L’Angola, un marché pour les entreprises françaises de l’électricité ?

L’Angola, un marché pour les entreprises françaises de l’électricité ?

Ils sont une dizaine à avoir fait le déplacement mi-mars à Luanda. Représentants de PME ou de grands groupes, connaisseurs de l’Afrique ou novices, ce sont tous des acteurs français du secteur de l’électricité à la recherche de nouveaux marchés. Ils ont participé à une mission organisée par le bureau angolais de Business France, l’agence du ministère de l’économie français qui encourage le développement des entreprises à l’international, anciennement Ubi-France. Pendant trois jours, ces chefs d’entreprise ont appris à connaître l’Angola. Ils ont surtout enchaîné les rendez-vous avec les acteurs publics et privés de l’énergie dans le pays. De l’avis de tous, le marché angolais a de quoi faire rêver. Sauf que le ticket d’entrée n’est pas donné et que la concurrence est déjà vive.

« Si en France tout est figé, ici tout est à faire », s’exclame l’un des participants, résumant le sentiment général. Sorti dévasté d’une violente guerre civile en 2002, l’Angola est en pleine reconstruction depuis une décennie grâce à son pétrole. Mais aujourd’hui, seul un tiers de sa population a accès à l’électricité sur un territoire grand comme deux fois et demie la France et peuplé de 24 millions d’habitants.
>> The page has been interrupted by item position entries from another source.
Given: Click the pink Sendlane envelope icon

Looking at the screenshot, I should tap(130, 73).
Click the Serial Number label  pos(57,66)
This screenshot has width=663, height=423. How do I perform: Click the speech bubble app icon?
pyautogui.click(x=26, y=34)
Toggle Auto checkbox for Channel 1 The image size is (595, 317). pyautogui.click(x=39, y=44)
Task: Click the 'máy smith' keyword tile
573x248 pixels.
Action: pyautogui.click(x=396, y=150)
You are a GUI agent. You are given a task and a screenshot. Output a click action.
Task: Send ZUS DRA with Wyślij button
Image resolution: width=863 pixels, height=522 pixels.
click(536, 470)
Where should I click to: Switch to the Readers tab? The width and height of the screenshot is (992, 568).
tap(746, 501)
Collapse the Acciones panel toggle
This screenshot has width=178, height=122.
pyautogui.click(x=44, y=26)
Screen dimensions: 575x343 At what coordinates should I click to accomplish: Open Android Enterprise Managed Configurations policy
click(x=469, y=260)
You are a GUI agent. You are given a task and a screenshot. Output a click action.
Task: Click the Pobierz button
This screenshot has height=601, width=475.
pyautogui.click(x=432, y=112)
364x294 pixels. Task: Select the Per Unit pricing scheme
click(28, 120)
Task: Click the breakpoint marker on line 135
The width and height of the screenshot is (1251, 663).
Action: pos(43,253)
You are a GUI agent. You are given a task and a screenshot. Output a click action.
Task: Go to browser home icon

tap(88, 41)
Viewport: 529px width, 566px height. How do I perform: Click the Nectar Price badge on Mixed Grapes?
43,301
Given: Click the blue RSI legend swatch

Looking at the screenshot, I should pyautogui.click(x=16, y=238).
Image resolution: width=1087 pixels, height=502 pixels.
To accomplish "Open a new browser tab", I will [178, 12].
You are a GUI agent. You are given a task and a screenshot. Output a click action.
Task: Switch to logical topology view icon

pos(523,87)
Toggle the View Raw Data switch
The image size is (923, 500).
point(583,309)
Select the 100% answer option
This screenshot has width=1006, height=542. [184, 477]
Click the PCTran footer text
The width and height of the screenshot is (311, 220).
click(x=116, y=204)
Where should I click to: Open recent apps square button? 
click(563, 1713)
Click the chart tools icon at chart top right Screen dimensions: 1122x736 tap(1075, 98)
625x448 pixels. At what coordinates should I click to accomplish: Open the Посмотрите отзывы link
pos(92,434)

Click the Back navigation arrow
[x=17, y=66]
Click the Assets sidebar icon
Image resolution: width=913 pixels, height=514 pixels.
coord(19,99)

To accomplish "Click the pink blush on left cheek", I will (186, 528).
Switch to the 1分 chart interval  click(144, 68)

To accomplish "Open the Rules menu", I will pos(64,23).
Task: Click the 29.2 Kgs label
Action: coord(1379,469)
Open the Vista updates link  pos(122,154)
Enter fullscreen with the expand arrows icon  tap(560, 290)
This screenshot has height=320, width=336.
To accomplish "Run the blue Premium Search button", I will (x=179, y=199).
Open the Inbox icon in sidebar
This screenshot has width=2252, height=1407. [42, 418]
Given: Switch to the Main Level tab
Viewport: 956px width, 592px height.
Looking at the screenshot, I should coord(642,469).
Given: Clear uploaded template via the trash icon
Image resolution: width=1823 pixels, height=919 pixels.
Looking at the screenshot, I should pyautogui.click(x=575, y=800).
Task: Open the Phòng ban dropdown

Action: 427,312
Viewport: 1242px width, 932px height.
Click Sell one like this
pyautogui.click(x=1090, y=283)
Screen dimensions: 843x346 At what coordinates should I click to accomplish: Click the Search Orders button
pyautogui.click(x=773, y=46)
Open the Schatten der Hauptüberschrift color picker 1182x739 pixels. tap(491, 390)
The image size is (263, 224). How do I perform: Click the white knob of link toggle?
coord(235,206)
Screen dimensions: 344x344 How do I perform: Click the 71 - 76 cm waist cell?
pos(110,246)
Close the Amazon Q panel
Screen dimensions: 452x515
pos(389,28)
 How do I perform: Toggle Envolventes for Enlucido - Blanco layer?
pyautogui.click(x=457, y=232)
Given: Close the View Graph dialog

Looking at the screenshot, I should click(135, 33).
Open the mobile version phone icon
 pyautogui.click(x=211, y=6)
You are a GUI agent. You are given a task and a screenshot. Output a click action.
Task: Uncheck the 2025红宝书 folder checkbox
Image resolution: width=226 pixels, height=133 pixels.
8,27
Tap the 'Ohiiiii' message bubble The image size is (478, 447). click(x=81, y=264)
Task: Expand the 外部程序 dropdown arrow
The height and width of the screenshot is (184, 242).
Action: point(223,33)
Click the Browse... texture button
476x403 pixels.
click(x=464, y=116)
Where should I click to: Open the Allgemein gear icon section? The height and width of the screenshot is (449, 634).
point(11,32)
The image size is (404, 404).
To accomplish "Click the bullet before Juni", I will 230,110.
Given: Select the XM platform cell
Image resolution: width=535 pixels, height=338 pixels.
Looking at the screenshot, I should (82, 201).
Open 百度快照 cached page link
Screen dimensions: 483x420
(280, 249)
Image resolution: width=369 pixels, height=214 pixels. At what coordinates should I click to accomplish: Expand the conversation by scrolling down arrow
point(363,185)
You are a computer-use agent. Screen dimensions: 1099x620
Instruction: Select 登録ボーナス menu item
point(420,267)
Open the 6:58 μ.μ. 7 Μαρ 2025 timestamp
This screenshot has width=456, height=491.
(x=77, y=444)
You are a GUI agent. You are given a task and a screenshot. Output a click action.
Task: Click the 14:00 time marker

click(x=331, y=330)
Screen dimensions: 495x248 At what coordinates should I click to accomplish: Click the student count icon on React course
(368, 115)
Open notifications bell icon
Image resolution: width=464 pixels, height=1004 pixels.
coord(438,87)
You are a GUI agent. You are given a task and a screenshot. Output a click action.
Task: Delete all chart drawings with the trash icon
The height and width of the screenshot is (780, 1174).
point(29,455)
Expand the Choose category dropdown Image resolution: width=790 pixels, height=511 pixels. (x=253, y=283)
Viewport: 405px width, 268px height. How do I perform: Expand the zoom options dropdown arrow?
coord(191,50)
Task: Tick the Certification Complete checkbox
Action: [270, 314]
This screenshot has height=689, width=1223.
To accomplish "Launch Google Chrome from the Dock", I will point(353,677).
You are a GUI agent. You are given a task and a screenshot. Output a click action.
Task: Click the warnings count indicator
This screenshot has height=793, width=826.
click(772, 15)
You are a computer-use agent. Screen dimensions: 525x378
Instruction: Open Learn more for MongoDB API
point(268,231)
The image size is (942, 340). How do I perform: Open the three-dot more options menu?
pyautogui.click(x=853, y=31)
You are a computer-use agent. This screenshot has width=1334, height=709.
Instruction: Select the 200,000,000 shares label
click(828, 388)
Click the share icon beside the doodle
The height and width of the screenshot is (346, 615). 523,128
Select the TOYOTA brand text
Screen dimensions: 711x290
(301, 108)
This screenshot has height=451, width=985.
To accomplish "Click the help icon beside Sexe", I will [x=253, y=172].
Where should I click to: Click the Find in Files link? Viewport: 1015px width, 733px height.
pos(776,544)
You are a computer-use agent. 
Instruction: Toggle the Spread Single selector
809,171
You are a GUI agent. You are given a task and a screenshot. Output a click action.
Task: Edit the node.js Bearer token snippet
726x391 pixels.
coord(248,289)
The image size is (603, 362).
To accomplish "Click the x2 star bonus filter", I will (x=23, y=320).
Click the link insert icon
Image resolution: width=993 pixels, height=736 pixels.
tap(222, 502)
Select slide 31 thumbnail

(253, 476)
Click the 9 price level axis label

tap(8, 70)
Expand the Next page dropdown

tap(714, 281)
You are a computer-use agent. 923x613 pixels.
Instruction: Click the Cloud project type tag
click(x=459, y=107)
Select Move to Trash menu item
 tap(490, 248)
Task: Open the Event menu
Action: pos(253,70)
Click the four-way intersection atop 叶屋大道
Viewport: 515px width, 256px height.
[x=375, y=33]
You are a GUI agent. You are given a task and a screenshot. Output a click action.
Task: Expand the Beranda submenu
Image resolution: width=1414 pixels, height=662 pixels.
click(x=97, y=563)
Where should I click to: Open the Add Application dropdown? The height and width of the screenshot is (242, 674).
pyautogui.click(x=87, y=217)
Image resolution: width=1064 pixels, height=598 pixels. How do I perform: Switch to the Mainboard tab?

D’ici à 2025, le gouvernement veut faire doubler ce taux d’électrification pour le faire passer à 60 %. Il a donc fait de l’énergie l’un des axes majeurs de son plan de développement 2013-2017. Sur cette période, il a prévu de construire sept centrales thermiques à Luanda, douze en province et 2500 kilomètres de lignes électriques avec leurs sous-stations associées. Au total, ce sont près de 23 milliards de dollars d’investissements qui doivent être réalisés : 12 milliards ayant déjà été sécurisés, il en reste 11 à trouver auprès de partenaires et futurs investisseurs.

Un marché prometteur

Tous ces projets doivent permettre à l’Angola de multiplier par deux sa production d’électricité afin de répondre à la hausse annuelle de la demande de 12 %. « Notre capacité de production, d’environ 2 162 mégawatts (MW) installés, doit plus que doubler pour atteindre 5 000 MW », a souligné fin 2014 le ministre de l’énergie et de l’eau João Baptista Borges. Pour ce faire, l’exécutif angolais compte exploiter au maximum la richesse hydrique du pays, à commencer par le fleuve Kwanza, qui a donné son nom à la monnaie nationale. « Ce cours d’eau a un potentiel extraordinaire, explique un fonctionnaire du ministère. C’est sur lui que nous voulons bâtir le futur du pays. » Ainsi, les sites de Cambambe (960 MW) et Capanda (520 MW), qui alimentent la capitale angolaise, ont été rénovés pour augmenter leur capacité. Plus en amont, à Lauca, un barrage d’une capacité de 2 060 MW doit voir le jour en 2018 suivi d’un autre, d’une capacité de 2 050 MW, à Caculo Cabaça.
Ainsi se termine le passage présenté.